* **Work task**
How do the lines read from the one holding "Close the Explain Data panel" through the last line of the listing? Set them down exactly, pictures omitted.

---------------

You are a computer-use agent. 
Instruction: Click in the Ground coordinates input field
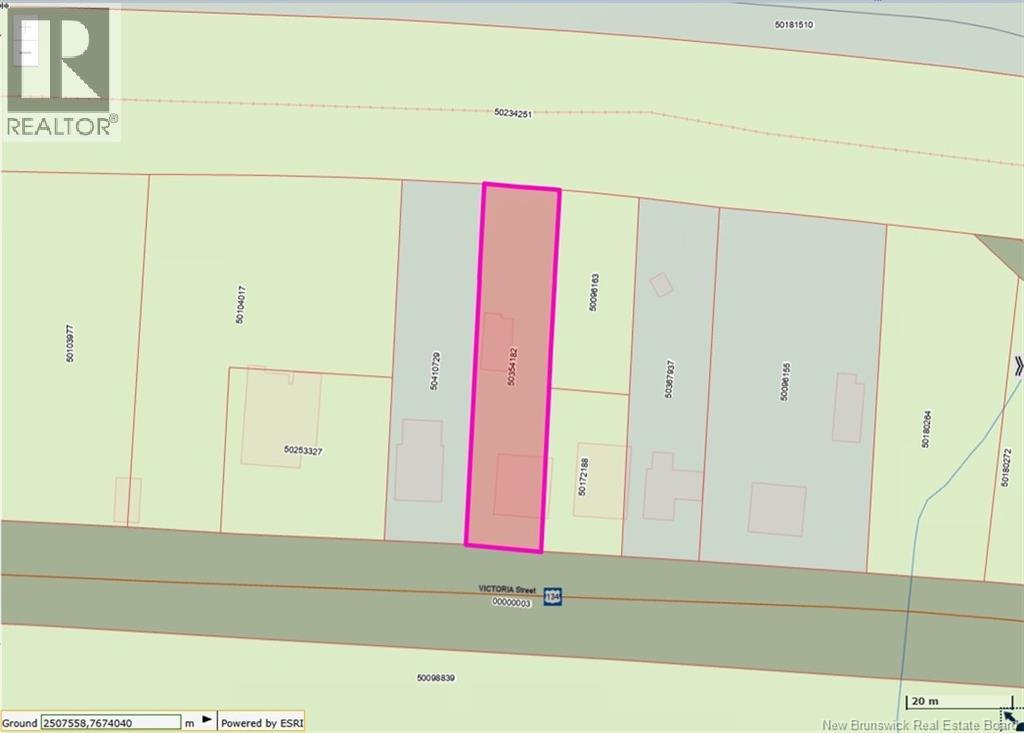click(x=110, y=722)
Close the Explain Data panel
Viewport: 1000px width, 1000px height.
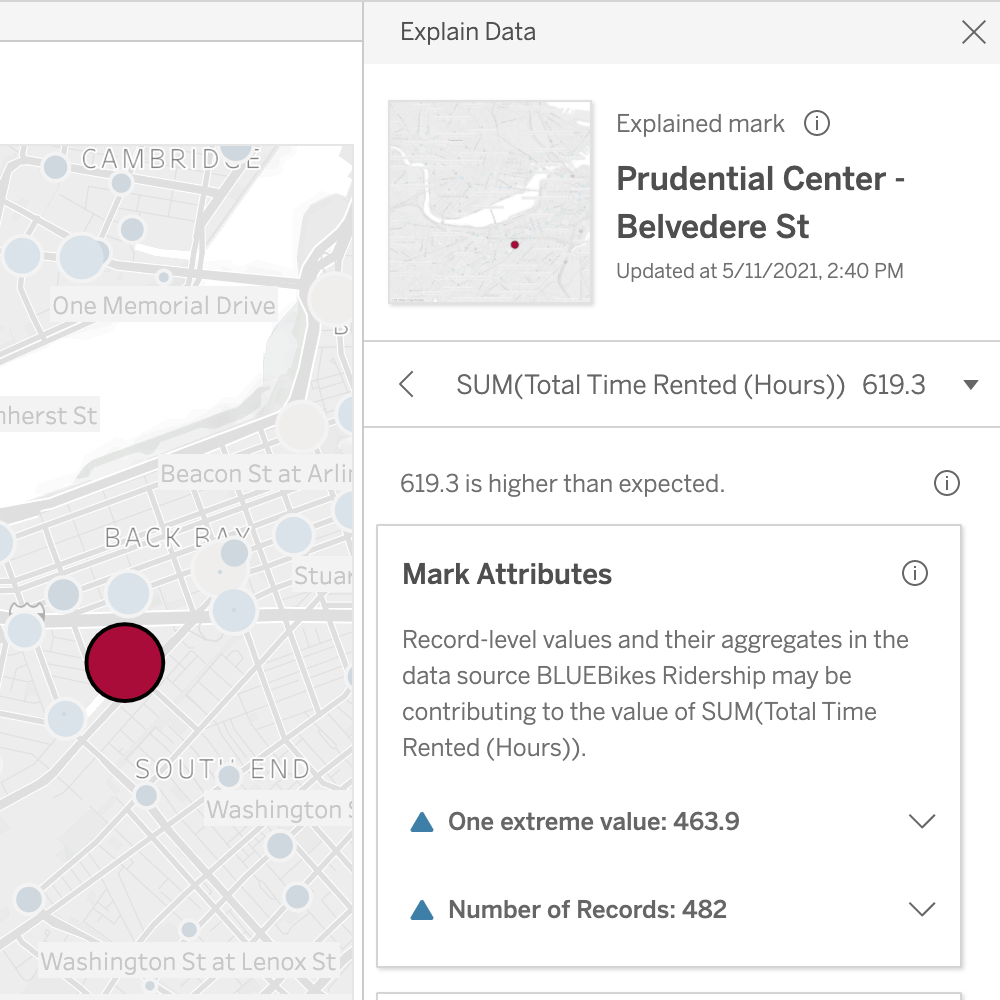click(973, 31)
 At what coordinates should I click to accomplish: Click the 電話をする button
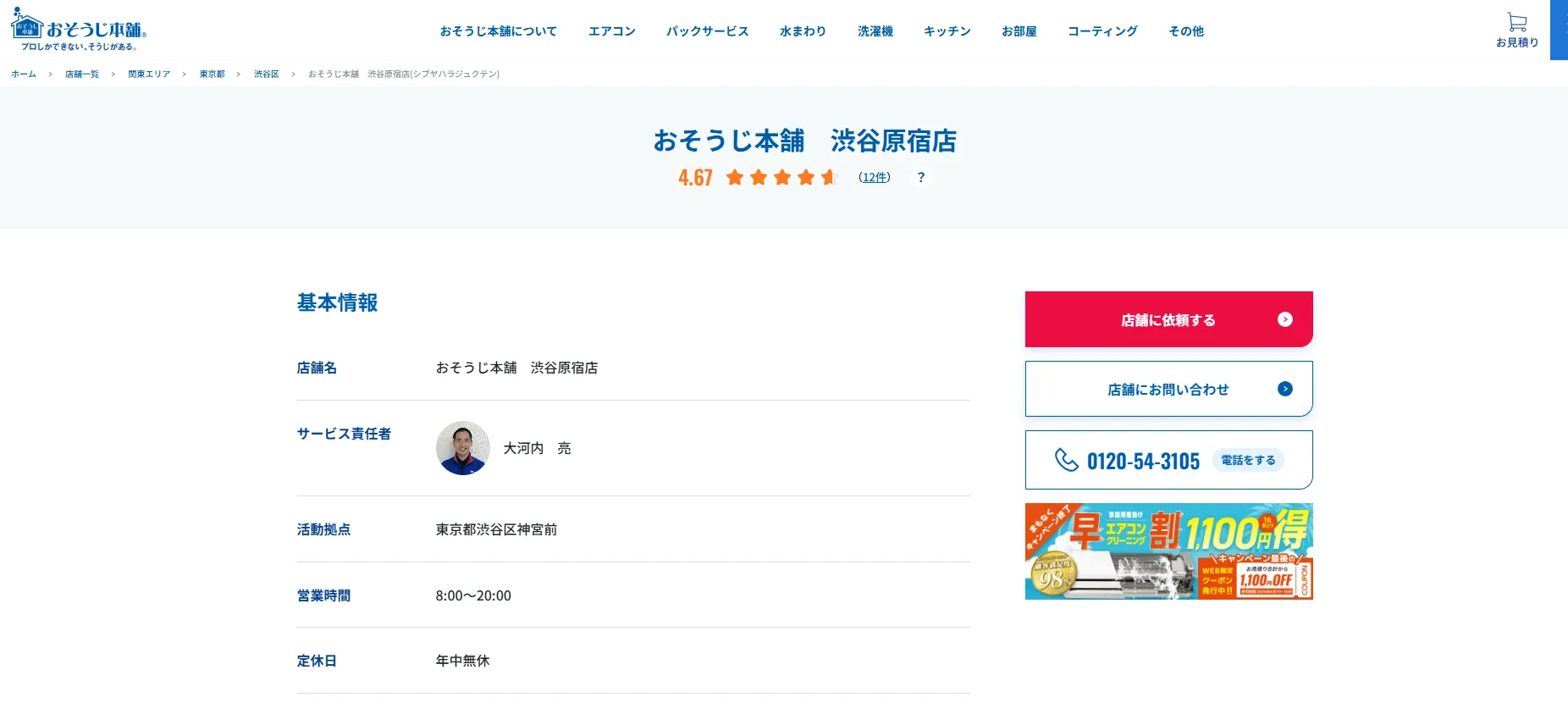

---------------

* **Problem solution**
Close the Explain Data panel
Viewport: 1000px width, 1000px height.
click(973, 31)
 At what coordinates should I click to accomplish: Click the 電話をする button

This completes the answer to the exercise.